Eneida M. Santos (EBP/AMP) – Cartel Fulgurante

EIXO 3: O DISCURSO FAZ DO CORPO UM CORPO

Créditos: Fotografia de Lina Sumizono – c h ãO – Festival de Curitiba – 2023

Partirei de um trecho do texto do argumento de Cínthia no qual ela destaca a expressão “um dizer novo”, como uma interpretação que faz emenda entre o simbólico e o real, para situar a questão do enigma e da enunciação. Uma vez que o ato da enunciação reinaugura esse “novo”, o sujeito do enunciado se vê transformado e o enigma  que o ato contém, daquilo que o causa, pode ser, de certa forma, preservado.

O discurso faz do corpo um corpo, título dado a esse eixo, marca esse encontro traumático com  “a palavra que fere”[1], o choque do encontro da língua com o corpo. Já a enunciação refere-se  a um processo mais articulado e sofisticado da linguagem, mais tardio, vamos dizer assim, com relação a esse choque que o significante produz no corpo. Assim, podemos afirmar que a enunciação percorre o caminho inverso desse choque primeiro? Seria a enunciação o retorno da palavra, quando esse enunciado consegue resgatar o vivo do trauma do choque da linguagem no corpo, fazendo ouvir uma outra voz no texto, diferente da que se expressou no enunciado?

O que é uma enunciação? Não é uma modulação da linguagem, nem o brilhantismo e erudição de um enunciado, nem uma simples inflexão  da fala. Não é um ato performático. Não é também dizer a verdade, porque com Lacan podemos afirmar que dizer a verdade é intencional e elimina por isso a enunciação em proveito do enunciado.

Com Lacan, podemos também afirmar que existe essa discordância fundamental entre o enunciado e a enunciação. Ao contrário da afirmação de Beneviste e Jackobson, para quem a  enunciação é um ato que está em continuidade com o enunciado, para Lacan pode haver enunciação sem enunciado e enunciado sem enunciação.

Lacan, ao longo de seu percurso, vai  se tornando joyceano. Com Joyce, ele constata que alguma coisa que aparece  no significante, por meio do dizer,  pode produzir um eco no corpo daquele que fala e que esse significante se presta aos avatares dos equívocos e homofonias. Com Joyce, pode afirmar que a enunciação é uma cadeia significante que parasitou a cadeia significante do enunciado e que, mais ainda, toda a dimensão da linguagem se torna  parasitária para o sujeito. As palavras lhe são impostas! Joyce, escritor  por excelência do enigma  teria feito do enigma uma função reparadora de seu eu[2].

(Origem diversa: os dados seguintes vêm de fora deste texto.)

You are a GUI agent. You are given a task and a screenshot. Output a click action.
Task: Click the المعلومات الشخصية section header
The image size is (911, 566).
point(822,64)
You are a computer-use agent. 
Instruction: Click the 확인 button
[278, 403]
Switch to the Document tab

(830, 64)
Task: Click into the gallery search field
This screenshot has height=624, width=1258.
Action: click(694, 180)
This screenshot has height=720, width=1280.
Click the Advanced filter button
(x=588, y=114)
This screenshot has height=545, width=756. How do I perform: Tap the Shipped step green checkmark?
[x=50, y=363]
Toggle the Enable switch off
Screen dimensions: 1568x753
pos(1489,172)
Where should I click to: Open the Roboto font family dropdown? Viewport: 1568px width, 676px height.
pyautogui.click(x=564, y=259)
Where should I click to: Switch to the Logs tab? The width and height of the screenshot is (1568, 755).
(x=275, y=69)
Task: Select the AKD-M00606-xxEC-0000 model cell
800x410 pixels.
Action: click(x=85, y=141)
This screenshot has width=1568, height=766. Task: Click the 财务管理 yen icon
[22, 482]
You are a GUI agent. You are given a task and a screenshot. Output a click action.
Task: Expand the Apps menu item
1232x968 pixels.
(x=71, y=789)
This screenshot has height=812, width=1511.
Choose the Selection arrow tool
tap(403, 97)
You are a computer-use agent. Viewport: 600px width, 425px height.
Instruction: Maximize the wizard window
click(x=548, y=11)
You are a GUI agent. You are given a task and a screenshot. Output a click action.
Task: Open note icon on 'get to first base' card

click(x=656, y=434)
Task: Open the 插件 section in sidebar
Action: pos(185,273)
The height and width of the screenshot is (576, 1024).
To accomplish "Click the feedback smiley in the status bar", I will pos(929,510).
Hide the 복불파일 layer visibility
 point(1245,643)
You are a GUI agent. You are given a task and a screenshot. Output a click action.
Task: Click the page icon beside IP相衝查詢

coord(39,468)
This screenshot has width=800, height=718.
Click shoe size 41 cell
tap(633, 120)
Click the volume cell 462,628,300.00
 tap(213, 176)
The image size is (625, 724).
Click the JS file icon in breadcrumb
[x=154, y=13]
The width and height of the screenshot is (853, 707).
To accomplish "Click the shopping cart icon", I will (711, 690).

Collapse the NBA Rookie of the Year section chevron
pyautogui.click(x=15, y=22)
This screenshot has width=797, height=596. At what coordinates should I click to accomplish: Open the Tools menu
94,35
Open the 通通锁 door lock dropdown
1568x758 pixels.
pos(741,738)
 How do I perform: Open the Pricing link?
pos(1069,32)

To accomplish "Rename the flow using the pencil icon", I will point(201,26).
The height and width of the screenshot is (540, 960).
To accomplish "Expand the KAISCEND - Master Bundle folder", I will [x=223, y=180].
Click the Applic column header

Em Ulisses, na fantástica tradução para o português  de Caetano Galindo[3],  Stephen, o professor Stephen, propõe a seus alunos como enigma (um enigma muito conhecido para o leitor de Joyce) uma charada, uma enunciação não um enunciado[4]

“O galo cantou,

O céu azulou,

E os sinos de bronze

Bateram as onze.

É hora do incréu

Seguir para o céu.”[5]

Com a garganta coçando, diz Joyce, Stephen dá para o enigma a seguinte resposta: “A raposa enterrando a avó embaixo de um azevinho”[6]

É uma resposta completamente besta, diz Lacan, é o mesmo que nada. Aqui a  enunciação remete o pouco de sentido a outro pouco de sentido.  Ela não encontra o enunciado, só encontra o nó da não relação sexual e é por isso que dizemos que Lacan é joyceano, porque seu  estilo, tal como em Joyce, é enigmático.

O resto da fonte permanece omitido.